- _Consigne 1_
Répondez aux questions suivantes sur le texte consacré au barbecue au Texas.
(a) Avec quel bois fait-on le feu du barbecue au Texas ?
(b) Vers quelle heure prend-on le dîner au Texas et au Mexique ?
(c) Dans quoi l'employé de CAT a-t-il allumé son feu ?
- _Consigne 2_
Reprenez le texte sur le barbecue au Texas et rédigez la suite à partir de sa dernière phrase.

Un BBQ dans une roue...


Le BBQ au Texas, c’est la tradition. Chaque maison, de même que chaque lieu de travail ont leur propre BBQ. Et si on n’a pas les moyens de s’en acheter un, qu’à cela ne tienne, on s’en fabrique un ! Ici, les BBQ ne se font pas au gaz ou avec des briquettes comme chez nous, mais avec un feu de bois de mesquite (photo). C’est un bois franc très dur qui pousse dans le climat aride du Texas. Et pas besoin d’aller le bûcher soi-même, on en vend dans toutes les épiceries. Il n’est pas rare ici de voir des gens de bureau se faire un festin au BBQ pour l’après-midi (le dîner se prend vers 14 heures au Texas et au Mexique).

Quelle chance en ce vendredi 13 de voir et goûter un tel spectacle ! Pendant que nous attendions notre prochaine assignation, nous avons eu la chance de voir à l’œuvre un employé (j’ai oublié son nom…) qui travaille pour CAT au terminal de Laredo. Avec des bûches de bois de mesquite, il a fait un feu dans une roue de remorque. (Débrouillards ces Texans !!!) Ensuite, il y a directement déposé, ce que j’appellerai un wok texan, parce qu’il a quatre longues pattes de métal d’environ 30 cm. Il a fait revenir de la viande de bœuf, de porc et de poulet (en saucisse) avec de l’oignon, qu’il a mouillé de bière. Quand ce fut cuit, il a ajouté des piments de toutes les couleurs et des tomates. À la toute fin, il a déposé de la coriandre. Il y en avait pour tous les employés de bureau et du garage (ils sont environ 15-20). Il en est resté pour les chauffeurs qui rodaient autour du feu… Nous avons roulé le mélange chaud et odorant dans des tortillas de farine de maïs. C’était vraiment délicieux !

09 janvier 2006

Déjà 96 heures que l'on roule...

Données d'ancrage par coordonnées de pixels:
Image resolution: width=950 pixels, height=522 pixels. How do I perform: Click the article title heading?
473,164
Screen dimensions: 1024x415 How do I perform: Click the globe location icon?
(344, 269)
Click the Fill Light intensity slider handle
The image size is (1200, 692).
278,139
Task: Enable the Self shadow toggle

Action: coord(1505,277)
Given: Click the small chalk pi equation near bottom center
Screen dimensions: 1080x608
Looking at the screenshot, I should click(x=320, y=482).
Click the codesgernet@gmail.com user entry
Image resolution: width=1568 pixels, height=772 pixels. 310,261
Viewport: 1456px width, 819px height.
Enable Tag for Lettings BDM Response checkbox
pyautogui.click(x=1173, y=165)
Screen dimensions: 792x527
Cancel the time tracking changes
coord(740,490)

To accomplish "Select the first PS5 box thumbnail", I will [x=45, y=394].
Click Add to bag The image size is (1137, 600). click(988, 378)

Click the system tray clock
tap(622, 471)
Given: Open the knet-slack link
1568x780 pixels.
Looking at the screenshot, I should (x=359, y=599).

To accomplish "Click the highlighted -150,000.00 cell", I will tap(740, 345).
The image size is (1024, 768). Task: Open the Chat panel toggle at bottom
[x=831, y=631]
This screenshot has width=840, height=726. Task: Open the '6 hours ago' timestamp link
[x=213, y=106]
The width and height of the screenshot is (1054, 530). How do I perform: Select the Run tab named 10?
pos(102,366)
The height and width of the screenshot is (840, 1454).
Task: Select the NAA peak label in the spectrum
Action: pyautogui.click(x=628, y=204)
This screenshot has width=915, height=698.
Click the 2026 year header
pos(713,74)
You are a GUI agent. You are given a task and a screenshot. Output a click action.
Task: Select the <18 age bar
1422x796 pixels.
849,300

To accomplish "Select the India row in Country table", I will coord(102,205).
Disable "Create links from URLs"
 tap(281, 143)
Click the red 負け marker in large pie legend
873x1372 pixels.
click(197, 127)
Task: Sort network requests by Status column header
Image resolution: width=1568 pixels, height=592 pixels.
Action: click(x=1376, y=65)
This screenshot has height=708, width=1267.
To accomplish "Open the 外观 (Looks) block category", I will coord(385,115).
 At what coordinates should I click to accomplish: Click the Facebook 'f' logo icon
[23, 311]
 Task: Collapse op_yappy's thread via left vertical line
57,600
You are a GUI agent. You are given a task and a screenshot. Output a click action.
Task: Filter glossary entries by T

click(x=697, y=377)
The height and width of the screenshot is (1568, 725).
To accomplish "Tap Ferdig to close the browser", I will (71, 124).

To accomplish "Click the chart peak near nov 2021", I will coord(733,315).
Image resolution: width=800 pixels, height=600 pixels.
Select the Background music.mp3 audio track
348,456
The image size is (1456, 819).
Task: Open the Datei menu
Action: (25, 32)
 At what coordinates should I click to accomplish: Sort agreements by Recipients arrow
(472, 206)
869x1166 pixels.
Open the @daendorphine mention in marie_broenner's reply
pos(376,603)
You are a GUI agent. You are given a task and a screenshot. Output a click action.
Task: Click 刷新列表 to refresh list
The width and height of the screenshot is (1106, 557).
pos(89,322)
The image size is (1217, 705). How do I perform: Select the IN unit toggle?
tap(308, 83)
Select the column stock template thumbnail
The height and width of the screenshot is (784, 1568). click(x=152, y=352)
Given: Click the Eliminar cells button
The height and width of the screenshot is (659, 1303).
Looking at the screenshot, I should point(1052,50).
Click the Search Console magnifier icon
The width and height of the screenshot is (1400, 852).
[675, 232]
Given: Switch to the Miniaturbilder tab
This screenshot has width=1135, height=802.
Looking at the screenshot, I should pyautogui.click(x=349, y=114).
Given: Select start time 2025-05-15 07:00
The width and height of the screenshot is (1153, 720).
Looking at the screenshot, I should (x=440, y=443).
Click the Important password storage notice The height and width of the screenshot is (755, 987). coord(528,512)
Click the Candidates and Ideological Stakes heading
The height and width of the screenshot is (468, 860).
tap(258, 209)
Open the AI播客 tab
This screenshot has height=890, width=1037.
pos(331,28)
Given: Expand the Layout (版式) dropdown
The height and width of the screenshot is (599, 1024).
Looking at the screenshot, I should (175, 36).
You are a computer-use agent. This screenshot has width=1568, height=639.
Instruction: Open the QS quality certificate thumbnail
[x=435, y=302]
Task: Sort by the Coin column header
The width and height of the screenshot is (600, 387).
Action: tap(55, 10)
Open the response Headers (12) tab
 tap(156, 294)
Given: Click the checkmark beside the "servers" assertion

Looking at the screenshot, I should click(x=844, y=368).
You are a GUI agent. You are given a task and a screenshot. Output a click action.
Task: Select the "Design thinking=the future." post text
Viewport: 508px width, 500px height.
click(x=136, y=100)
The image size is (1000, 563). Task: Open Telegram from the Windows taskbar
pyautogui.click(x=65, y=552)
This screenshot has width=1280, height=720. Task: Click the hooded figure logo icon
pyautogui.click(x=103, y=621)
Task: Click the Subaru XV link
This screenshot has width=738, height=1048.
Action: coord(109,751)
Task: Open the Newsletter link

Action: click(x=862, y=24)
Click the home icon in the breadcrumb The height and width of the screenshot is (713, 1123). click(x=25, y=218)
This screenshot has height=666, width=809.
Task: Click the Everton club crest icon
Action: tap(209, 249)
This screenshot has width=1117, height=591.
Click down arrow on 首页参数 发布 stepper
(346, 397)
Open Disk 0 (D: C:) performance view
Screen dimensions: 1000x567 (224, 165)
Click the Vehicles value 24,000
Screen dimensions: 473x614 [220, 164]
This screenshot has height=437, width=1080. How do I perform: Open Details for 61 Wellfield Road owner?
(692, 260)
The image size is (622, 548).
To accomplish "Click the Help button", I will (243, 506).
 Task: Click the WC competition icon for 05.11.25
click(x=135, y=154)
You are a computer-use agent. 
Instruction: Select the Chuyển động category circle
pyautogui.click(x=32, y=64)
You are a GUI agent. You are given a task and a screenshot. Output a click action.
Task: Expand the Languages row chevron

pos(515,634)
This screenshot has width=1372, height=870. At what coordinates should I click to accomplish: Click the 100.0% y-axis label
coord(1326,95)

- _Réponse 1_
(a) Avec du bois de mesquite.
(b) Vers 14 heures.
(c) Dans une roue de remorque.

- _Réponse 2_
Voilà maintenant plus de 96 heures que nous roulons. Nous avons eu les temps de nous rendre à Laredo au Texas et de revenir en Ontario. Je n’arrive pas à maintenir le rythme d’écriture, j’espère que vous comprendrez. Je roule plus vite que j’écris ! Les vacances nous épuisent ! Pour se reposer, il faut travailler… Dès que l’on arrive chez nous, nous voulons tellement en faire que nous en avons pour quelques jours à nous en remettre au retour au travail. C’est ainsi que depuis jeudi dernier, je me repose tous les après-midi. Il faut dire qu’un roman m’a tenu en haleine pendant 3 jours, mais je viens de le terminer, alors ça me laissera le temps de vous écrire. Nous ne sommes même pas encore rendus au Québec, que déjà, un autre voyage pour Laredo nous attend. Ce sont les voyages les plus faciles en équipe, il n’y a pas de perte ni contraintes de temps alors on peut récupérer plus vite en ayant une routine quotidienne. Le temps est à la grisaille et je n’ai vu Laredo que dans mes songes. Alors, je vous envoie une photo de bananier sur le terrain d’un truckstop pour agrémenter mon texte, mais elle n’a pas été prise pendant ce voyage. Je me suis réveillée et déjà j’étais en route vers le nord, Richard ayant effectué la livraison et la cueillette de l’autre remorque. Cette nuit, nous livrerons du Titanium ( faut pas se mélanger avec du plutonium aux douanes sinon on a des problèmes…) à Montréal. Demain matin, je prévois me réveiller quelque part entre Sherbrooke et Montréal pour faire la cueillette de nouvelle marchandise. Nous nous arrêterons dans quelques minutes pour poster ce message et pour prendre une douche (n’ayez crainte, ça ne sera pas la première depuis notre départ).

Je vous souhaite une bonne soirée !

08 janvier 2006

De la graine d'astronaute

Le jeudi 5 janvier

L’heure est au bilan!

La planète terre fait 12 756 km de diamètre à l’équateur. En 2005, nous en avons fait 24 fois le tour.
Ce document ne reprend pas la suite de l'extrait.